I would like you to restate each record word for word.

## Collected data entries
——————————
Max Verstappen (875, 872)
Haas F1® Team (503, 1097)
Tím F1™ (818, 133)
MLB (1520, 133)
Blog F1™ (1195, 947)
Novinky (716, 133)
——————————
## RESPONSE
Max Verstappen (875, 872)
Haas F1® Team (503, 1097)
Tím F1™ (818, 133)
MLB (1520, 133)
Blog F1™ (1195, 947)
Novinky (716, 133)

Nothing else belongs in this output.